In the sole presence of ATP, AL1 was highly trypsin sensitive in all AL1/beta complexes (Fig. 5, A-E). Addition of K+ but not Mg2+ increased the trypsin resistance of AL1 associated with beta HK (Fig. 5A, lanes 6-8, Fig. 5D), whereas AL1 associated with beta  bl and beta 1 became more trypsin resistant with additional K+ as well as Mg2+ (Fig. 5, B and C, lanes 6-8, and E). In conclusion, the results obtained on ligand-induced conformational changes of AL1 are consistent with the ability of AL1-beta complexes to perform Mg2+/ATP-dependent K+ transport. Furthermore, our results suggest that, in nongastric H+-K+-ATPases, beta -isoforms have a less pronounced K+ effect than in Na+-K+-ATPase but nevertheless influence differentially the conformational state under certain ligand conditions.
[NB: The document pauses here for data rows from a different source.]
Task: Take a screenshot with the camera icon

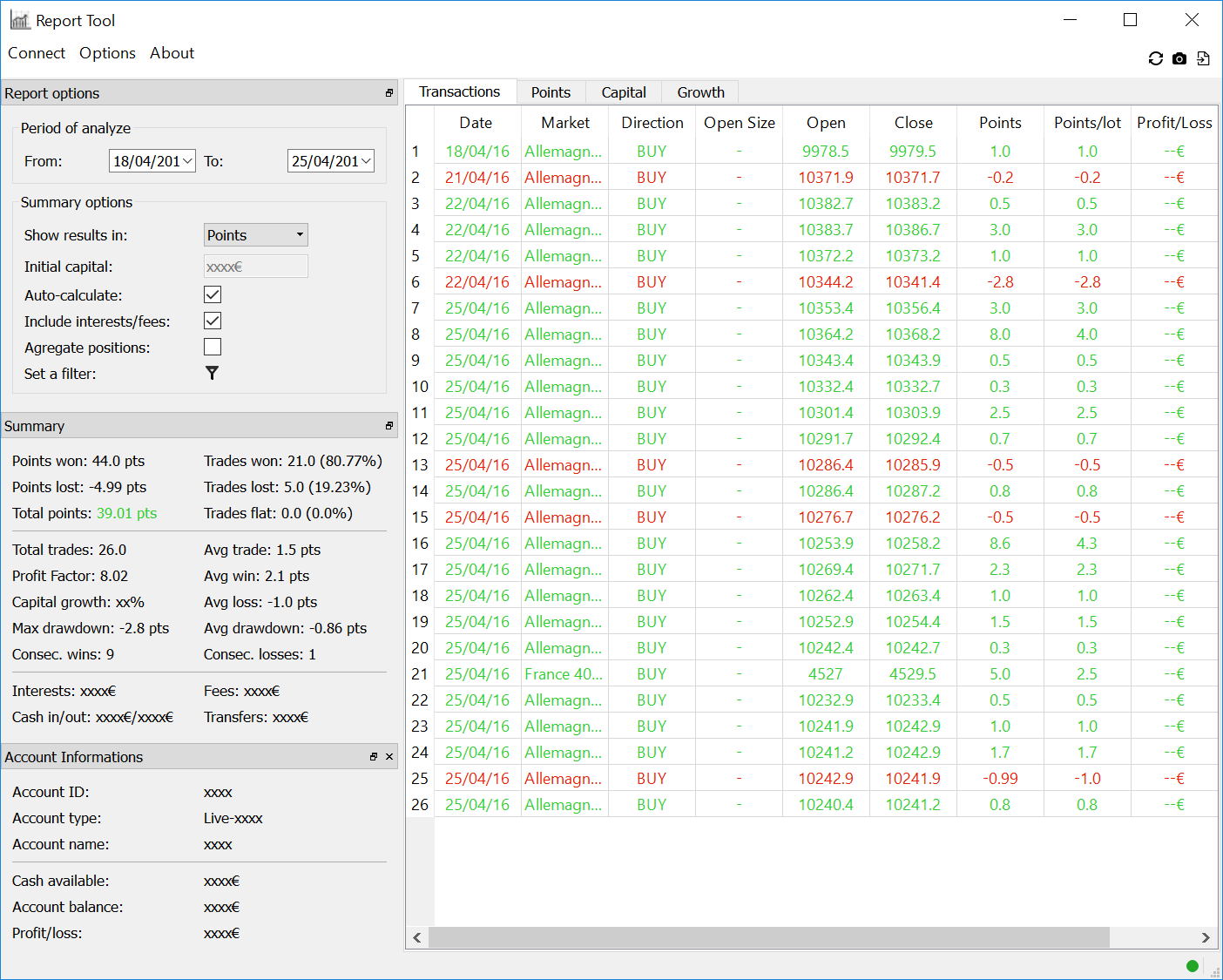Action: [1179, 58]
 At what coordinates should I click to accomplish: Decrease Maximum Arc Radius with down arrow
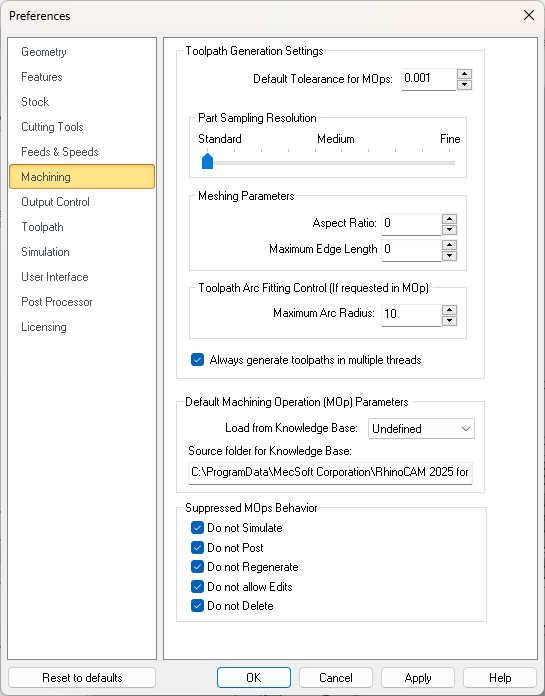coord(450,320)
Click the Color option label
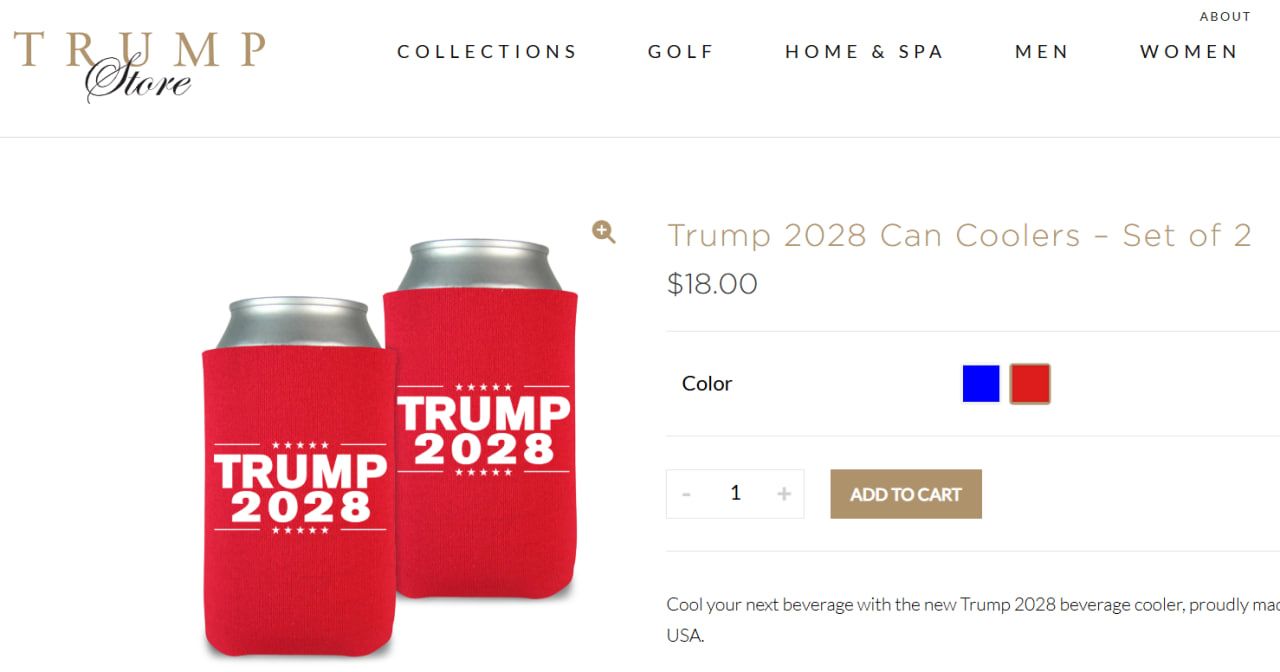 (707, 383)
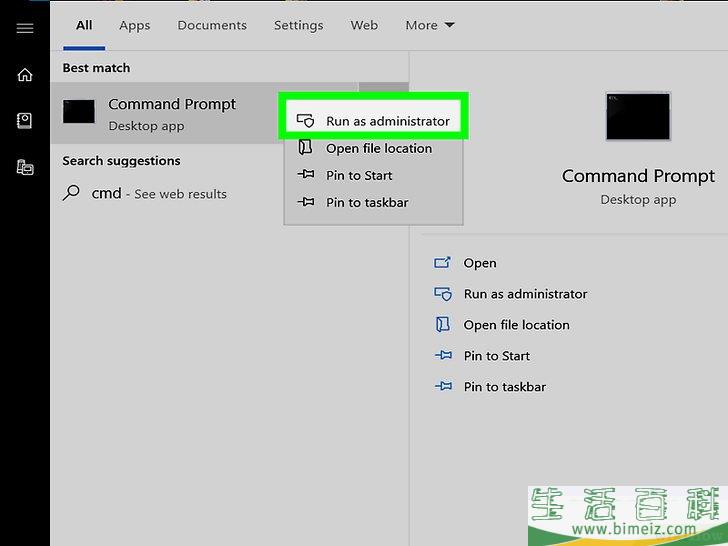The width and height of the screenshot is (728, 546).
Task: Switch to the Apps tab
Action: 134,25
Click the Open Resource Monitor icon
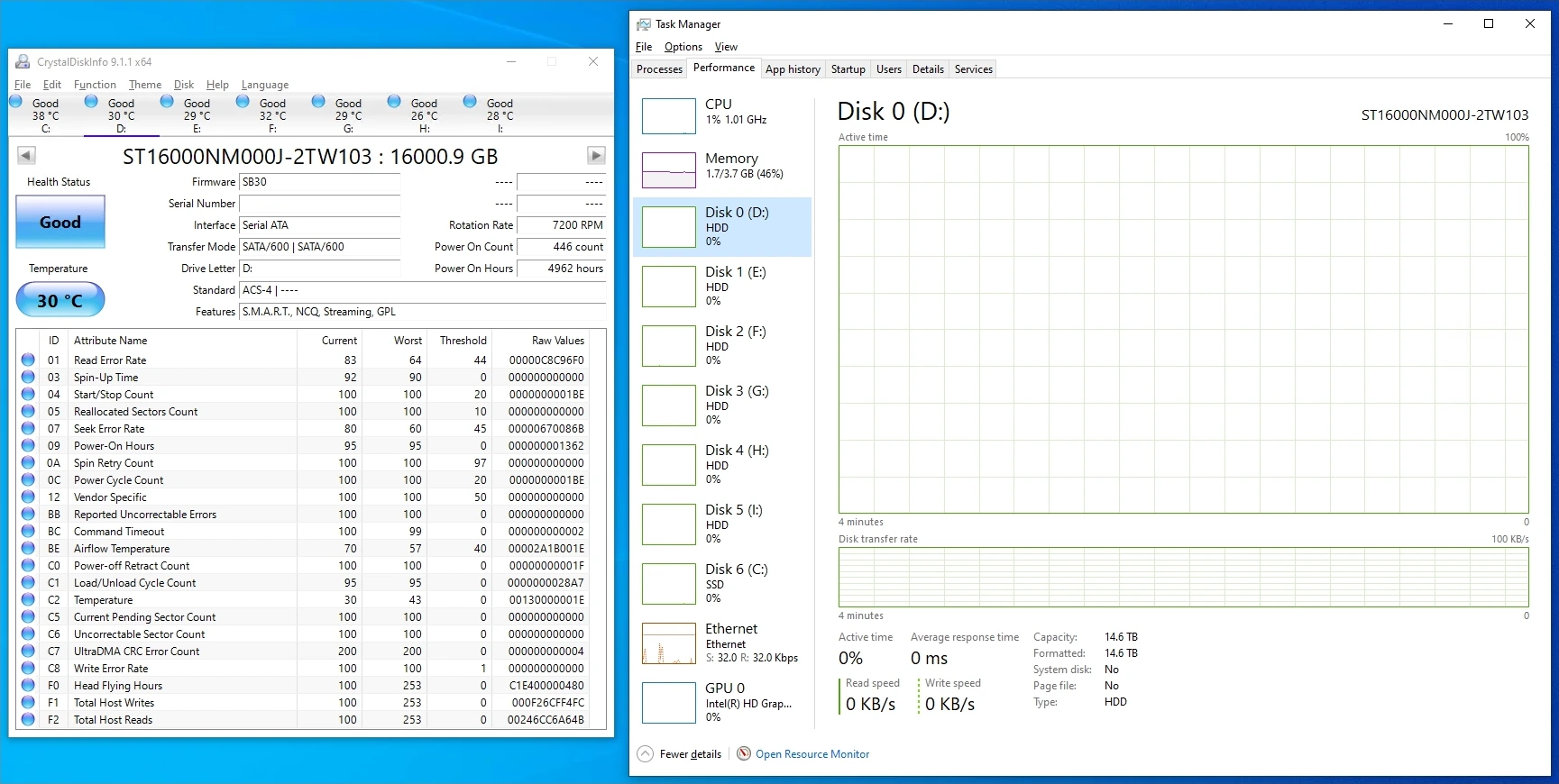Viewport: 1559px width, 784px height. click(744, 754)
Na+-dependent conformational changes of AL1. To provide further evidence for the Na+ transport capacity of AL1-beta complexes, we next examined whether AL1/beta complexes could undergo Na+-dependent conformational changes. The trypsin resistance of AL1 in AL1/beta bl and AL1/beta 1 complexes, which are intrinsically more stable than AL1/beta HK complexes, tended to decrease in the presence of Na+ or Na+/Mg2+ compared with that in the presence of Mg2+ (Fig. 6B, lanes 2-7, and Fig. 6D). On the other hand, the trypsin resistance of AL1/beta HK complexes rather increased when Na+ was present alone or together with Mg2+/ATP (Fig. 6A, lanes 3 and 7, and Fig. 6C). However, this Na+ effect was statistically not significant, probably due to the high intrinsic trypsin sensitivity of AL1 in beta HK complexes, which renders quantifications difficult. Overall, these results support that AL1/beta complexes interact with Na+ and respond with a conformational change that is, however, more discreet than that induced by K+.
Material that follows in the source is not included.